Feast of St John the Evangelist, 27th December 2021
You hear it all the time, ‘We grew up poor but we didn’t know it’
– a comment on and by Appalachian coal miners who suddenly find themselves at the mercy of forces far away: hedge fund investors who see them only in terms of dollars and cents and make the poor workers acutely aware of their true poverty which is the lack of power they have over their own lives and livelihoods.
This prompted by the difference between Simon Peter and the Beloved Disciple, supposedly John, in their reaction to the sight of the now empty tomb and of the linen cloths – some on the ground and, the one that had been over Jesus’ head, rolled up in a place by itself.
The inference seems to be that only John understands what has just happened; that his eyes, too, have been unveiled: the penny drops, forces far away reveal their true power, though now benign, and John realises the true poverty of his faith.

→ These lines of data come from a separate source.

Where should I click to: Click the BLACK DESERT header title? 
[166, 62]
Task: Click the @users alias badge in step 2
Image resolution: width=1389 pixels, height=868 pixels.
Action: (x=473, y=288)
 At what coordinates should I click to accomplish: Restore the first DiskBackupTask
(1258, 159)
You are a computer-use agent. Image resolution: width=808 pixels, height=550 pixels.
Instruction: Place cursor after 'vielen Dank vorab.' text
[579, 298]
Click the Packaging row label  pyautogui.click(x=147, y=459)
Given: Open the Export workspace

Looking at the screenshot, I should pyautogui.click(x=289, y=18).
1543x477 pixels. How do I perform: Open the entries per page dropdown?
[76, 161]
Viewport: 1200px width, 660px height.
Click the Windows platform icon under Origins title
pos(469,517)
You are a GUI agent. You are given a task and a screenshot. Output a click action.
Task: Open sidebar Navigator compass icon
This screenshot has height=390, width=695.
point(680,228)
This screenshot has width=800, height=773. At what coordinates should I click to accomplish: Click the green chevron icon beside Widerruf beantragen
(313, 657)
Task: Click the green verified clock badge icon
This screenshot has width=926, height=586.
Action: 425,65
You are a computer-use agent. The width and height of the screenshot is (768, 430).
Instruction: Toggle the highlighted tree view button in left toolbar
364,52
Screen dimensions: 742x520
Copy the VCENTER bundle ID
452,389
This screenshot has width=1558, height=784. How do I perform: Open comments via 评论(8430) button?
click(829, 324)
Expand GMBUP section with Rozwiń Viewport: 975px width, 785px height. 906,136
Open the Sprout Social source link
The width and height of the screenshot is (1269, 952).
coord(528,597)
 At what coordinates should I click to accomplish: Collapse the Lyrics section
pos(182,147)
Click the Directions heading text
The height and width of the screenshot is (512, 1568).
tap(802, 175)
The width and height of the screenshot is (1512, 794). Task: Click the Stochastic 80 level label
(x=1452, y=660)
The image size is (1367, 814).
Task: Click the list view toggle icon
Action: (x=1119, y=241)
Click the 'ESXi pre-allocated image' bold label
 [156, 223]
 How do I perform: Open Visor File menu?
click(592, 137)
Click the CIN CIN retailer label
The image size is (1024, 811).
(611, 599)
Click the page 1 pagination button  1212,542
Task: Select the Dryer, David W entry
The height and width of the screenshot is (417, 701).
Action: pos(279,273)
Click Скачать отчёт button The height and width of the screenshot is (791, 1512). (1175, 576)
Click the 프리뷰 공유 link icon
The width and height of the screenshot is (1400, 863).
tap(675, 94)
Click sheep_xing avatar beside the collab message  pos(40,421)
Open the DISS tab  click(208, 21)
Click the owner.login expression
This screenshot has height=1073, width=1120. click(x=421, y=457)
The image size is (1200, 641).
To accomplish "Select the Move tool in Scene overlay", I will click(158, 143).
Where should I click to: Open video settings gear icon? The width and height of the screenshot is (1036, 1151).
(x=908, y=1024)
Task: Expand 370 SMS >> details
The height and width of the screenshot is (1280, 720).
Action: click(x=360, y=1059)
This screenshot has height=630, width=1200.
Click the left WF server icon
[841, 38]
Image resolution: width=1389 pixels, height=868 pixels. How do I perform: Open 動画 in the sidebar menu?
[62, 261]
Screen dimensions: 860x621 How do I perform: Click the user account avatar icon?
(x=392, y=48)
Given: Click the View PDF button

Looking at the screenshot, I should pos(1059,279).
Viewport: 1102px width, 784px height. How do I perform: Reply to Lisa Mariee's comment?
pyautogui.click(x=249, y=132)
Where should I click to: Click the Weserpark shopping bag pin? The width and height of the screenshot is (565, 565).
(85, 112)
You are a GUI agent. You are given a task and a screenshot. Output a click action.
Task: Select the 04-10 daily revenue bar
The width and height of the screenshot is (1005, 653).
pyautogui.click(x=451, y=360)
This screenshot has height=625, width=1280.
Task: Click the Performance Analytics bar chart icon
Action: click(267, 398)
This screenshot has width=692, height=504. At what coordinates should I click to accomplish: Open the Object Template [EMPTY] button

It takes sometime for this change in perception to finally percolate through the rest of the disciples and John has yet to come to a full understanding, perhaps epitomising the project before us all: the nature of belonging to a Church always in process, always still coming to belief, waking up, becoming aware of its previous poverty. And then, gradually, daring to put this new understanding into words: realising that this was something that had existed from the beginning but only now understood; something hidden but only now revealed:
that we have heard
and we have seen with our own eyes
–a rolled up cloth signifying redemption, life after death, larger forces at play.